Recently we hear a lot about the term big data and the rapid spread of this field in the labor market.
But have we ever wondered what Big Data is? To agree in principle, there is more than one definition for the term Big Data as explained by the International Federation
For telecommunications (ITU) that there is no precise definition of big data. In general, when we talk about big data, we are talking about data of multiple types, sources and sizes.
Definition of:
Before we go into the definition of big data, we must know what the data is?
Data: It is the raw image of the information before sorting, arranging and processing. It cannot be used in its preliminary form before processing.
The raw data can be divided into three types:
Structured data: It is data organized into tables or databases.
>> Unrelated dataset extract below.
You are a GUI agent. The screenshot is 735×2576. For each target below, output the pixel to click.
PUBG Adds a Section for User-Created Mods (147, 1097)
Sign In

Unstructured data: it constitutes the largest percentage of data, which is the data that people generate daily from text writings, photos, videos, messages, and clicks on websites ... etc.
Semi-structured data: It is considered a type of structured data, but the data are not in the form of tables or databases.
Now what is big data?
Experts define big data as any set of data that is larger than the ability to process it using traditional database tools to capture, share, transfer, store, manage and analyze within an acceptable time period for that data; From the point of view of service providers, they are the tools and processes that organizations need to handle a large amount of data for the purpose of analysis. The two parties agreed that they are formidable data that cannot be processed by traditional methods in light of these aforementioned restrictions.
Here are some definitions of global organizations and destinations that describe Big Data:
Gartner Inc, an IT research and consultancy firm, is known as "large-scale, fast-flowing, and diversified information assets that require economically and creatively feasible processing methods to develop insights and decision-making methods."
As known by the company (IBM) "Big data is created by everything around us and at all times every digital process and every social media exchange produces us big data, transmitted by systems, sensors, and mobile devices Big data has multiple sources in speed, size and diversity In order to extract moral benefit from big data, we need ideal processing, analytical capabilities, and skills. "
As for the International Organization for Standardization (ISO), it is defined as "a group or groups of data that have unique characteristics (such as size, speed, diversity, variance, data validity ... etc), that cannot be efficiently treated using current and traditional technology to achieve benefit from it."
Defined by the International Telecommunication Union (ITU), “big data refers to datasets that are super voluminous, fast or diverse, compared to the types of datasets commonly used.”
Because of the time, effort, and high cost that big data needs to analyze and process it, technicians have had to rely on Artificial Intelligence systems that have the ability to learn, infer, and react to situations not programmed in the machine using sophisticated algorithms to work on, as well as using cloud computing technologies to complete their work.
Usually big data means data that is measured in petabyte (thousand terabytes) or exabyte (million terabytes); According to IBM, starting from the year 2012 AD, we create daily approximately 2.5 quintillion bytes of big data (Quintillion is the number one followed by eighteen (18) zero).
For information, the word Big Data was added to the Oxford Dictionary as a new English word.
Big data classification:
Many of us believe that big data is classified according to size only, in fact it is classified according to (3V's) principle and it consists of:
Size:
It is the volume of data extracted from a source, which determines the value and capabilities of the data to be classified as big data. And it may be the most important characteristic of big data analysis. Also, describing it as big does not specify a certain amount. As we mentioned earlier, size is usually measured in bytes or bytes. For information, by 2020, cyberspace will contain approximately 40,000 MB of data ready for analysis and information extraction; It is estimated that 90% of the data in the world today has been created during the last two years, by devices and by humans, both of which contributed to the increase in data.
Variety
It refers to the diversity of data extracted, which helps users, whether they are researchers or analysts, to choose data appropriate for their field of research and includes structured data in databases and unstructured data that comes from its unstructured nature, such as: pictures, clips, sound recordings, videos, SMS and call logs GPS data ... and much worse It takes time and effort to properly configure it for processing and analysis.